The behavior is the same in IE, FF and Chrome.

<!DOCTYPE html PUBLIC "-//W3C//DTD XHTML 1.0 
  Transitional//EN" 
  "http://www.w3.org/TR/xhtml1/DTD/xhtml1-transitional.dtd">
<html xmlns="http://www.w3.org/1999/xhtml" lang="en-US" xml:lang="en-US">
  <head>
    <meta http-equiv="Content-Type" content="text/html; charset=UTF-8" />
    <meta http-equiv="cache-control" content="no-cache">
    <meta http-equiv="pragma" content="no-cache">

Try setting these headers

header("Cache-control: no-store, no-cache, must-revalidate");
header("Expires: Mon, 26 Jun 1997 05:00:00 GMT");
header("Pragma: no-cache");
header("Last-Modified: " . gmdate("D, d M Y H:i:s") . " GMT");

This tells the browser not to cache the page and so it should reload when they hit back.

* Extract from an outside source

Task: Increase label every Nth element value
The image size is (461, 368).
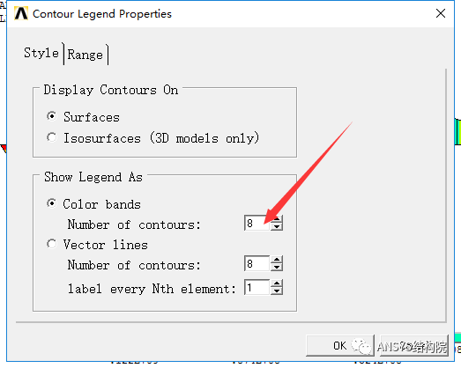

There is no ONE solution for all browsers.

No matter what headers you use some browsers seem to always cache!

I just came up with this solution that I myself was looking for. It was staring me in the face the whole time.

This does not stop the browser from caching the data, it only stops the stale data from being re-read from the cache after the page has been reloaded. You can still use those headers if the data is sensitive and never want it written to cache, but it will not work in ALL cases. In my application that is not necessary I want to only avoid loading stale data from the browsers cache.

this solution is AMAZINGLY simple and requires little expertise to implement .

I use php but I believe URL variables can be used with asp, javascript and much more

Your browser sees http://example.com/index.php , http://example.com/index.php?x=32 and http://example.com/index.php?x=3199 all as different URLs so it will not use any of the above URLs as a cache for the other.

I generate a random number in PHP which you can probably do in ASP

in php I use:

$rand=(rand(1, 99999));

Now my link in PHP (should be easy to understand even with limited PHP)

'<a href="http://example.com/index.php?rand='.$rand.'>"

If the page already has URL variables then we add it to any GET forms, or concatenated links.

If the Forms are post forms we tag it along the "action" URL, so

http://example.com/index.php 

becomes

http://example.com/index.php?rand=<?php echo $rand;?>

Then any page I do not want cached I simply add this random number as a URL variable. That URL variable is not handled by the server at all , I never GET that number and do not need to.

http://example.com/index.php?rand=4398 next time we load the same page the browser believes it is a different page due to the different rand= URL variable.

No worries we never have to read it, it is only to "fool" the browser. The next timne we go to the same page we will most probably see a very different number

http://example.com/index.php?rand=55468

or as far as your browser is concerned, NOT the same page, even if we completely discard the variable back at the server , meaning it has no value in your ASP or PHP and never used as a variable.

The answer is now so simple I am surpried I spent weeks on this and nothing worked consistently. THIS DOES!